What made the Shopify example stand out was not just the speedup, but the scale of the experiment behind it. The pull request carried 93 commits drawn from roughly 120 automated experiments, an unusually dense record of trial, failure and refinement for one code change. Lütke himself wrote, “This is probably somewhat overfit.”
That caution matters because autoresearch is built around a tight loop: one editable file, a frozen evaluator and a scalar metric decide whether a change stays or gets reverted. Simon Willison documented that Lütke ran the loop using pi-autoresearch, a Pi extension he developed with Shopify engineer David Cortés. The method has since spread into prompt optimization, GPU kernel tuning, build-time reduction and test-suite acceleration, but the Shopify pull request remains the most quoted real-world demonstration of it.
Karpathy’s own two-day run produced around 20 stacking improvements and an 11% training speedup, while the Vector Institute said it ran 910 experiments across 16 GPUs in eight hours and matched a result that would have taken 72 hours in a sequential single-GPU run. That is the appeal of autoresearch in practice: it turns repetition into leverage, then asks a simple question after each pass — keep the change, or throw it away.

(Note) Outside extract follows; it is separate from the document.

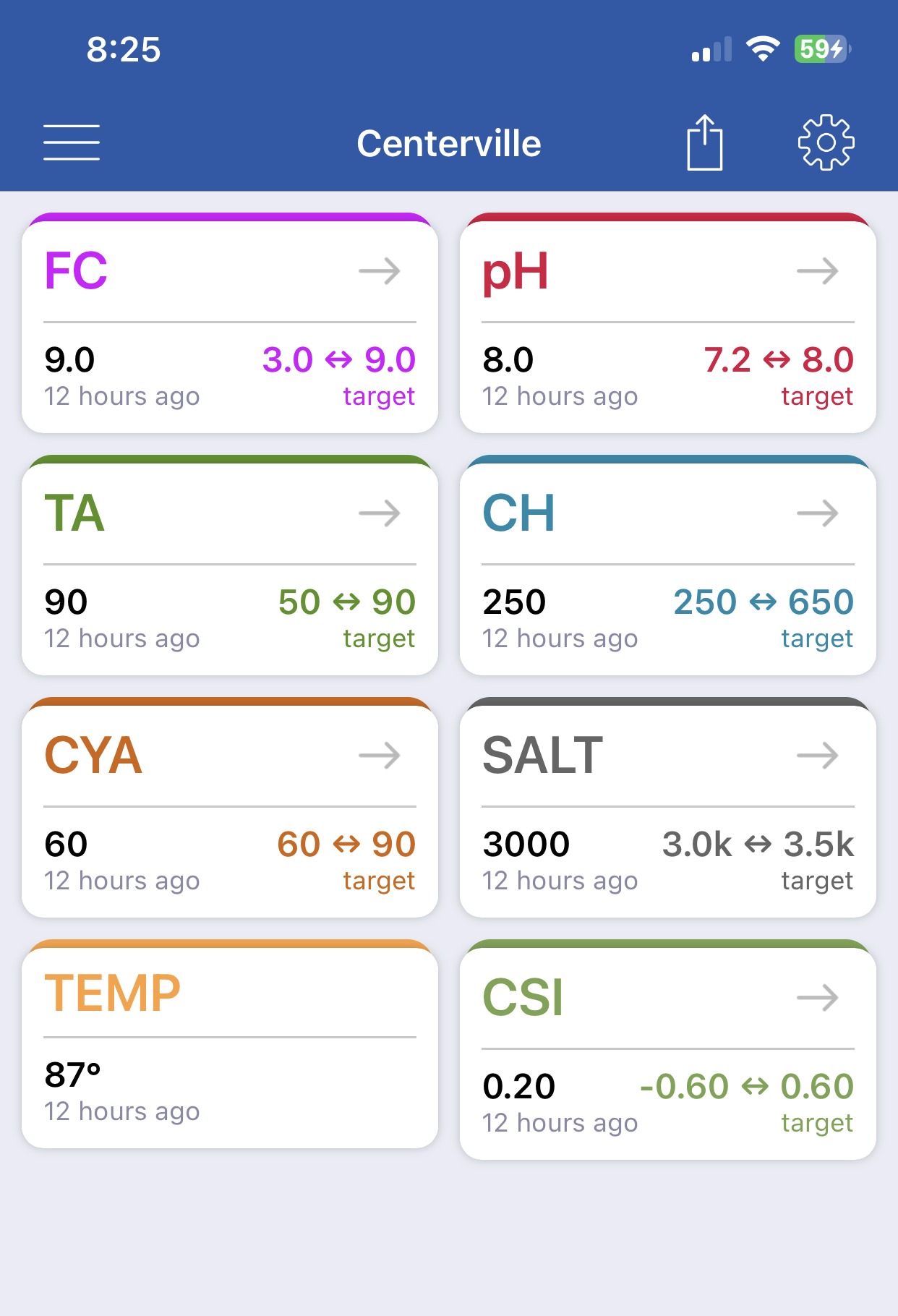Open the hamburger menu
This screenshot has height=1316, width=898.
tap(71, 142)
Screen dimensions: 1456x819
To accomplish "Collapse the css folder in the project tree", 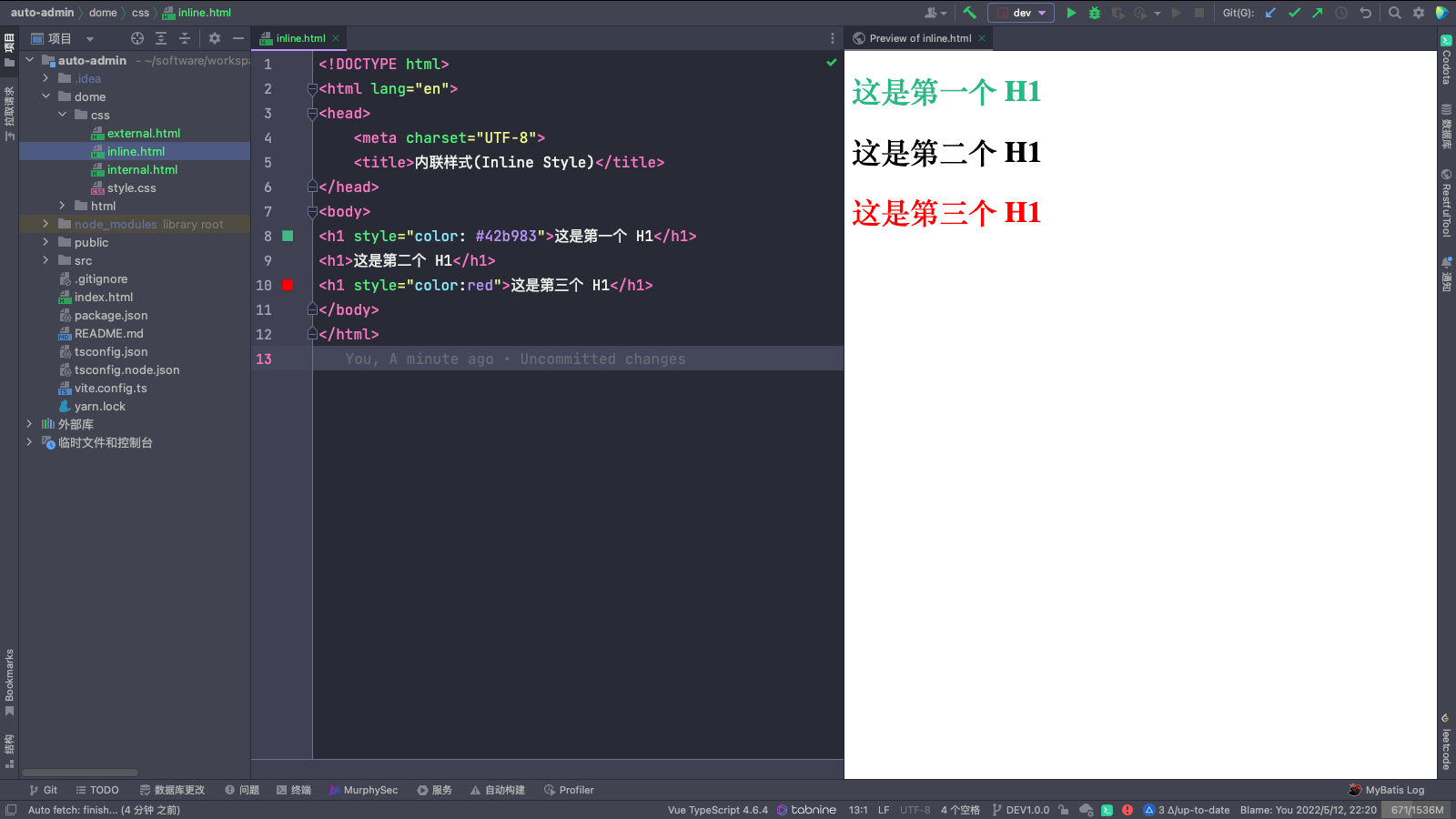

The timing also helped the idea travel. This week’s Google I/O 2026 opened with agentic coding as a confirmed centerpiece, putting a mainstream spotlight on the same style of machine-assisted iteration that Karpathy had packaged into a three-file repository. The unanswered issue now is not whether the method can find improvements — Shopify showed that it can — but how often those wins will survive outside the clean boundaries of a benchmark and a frozen test loop.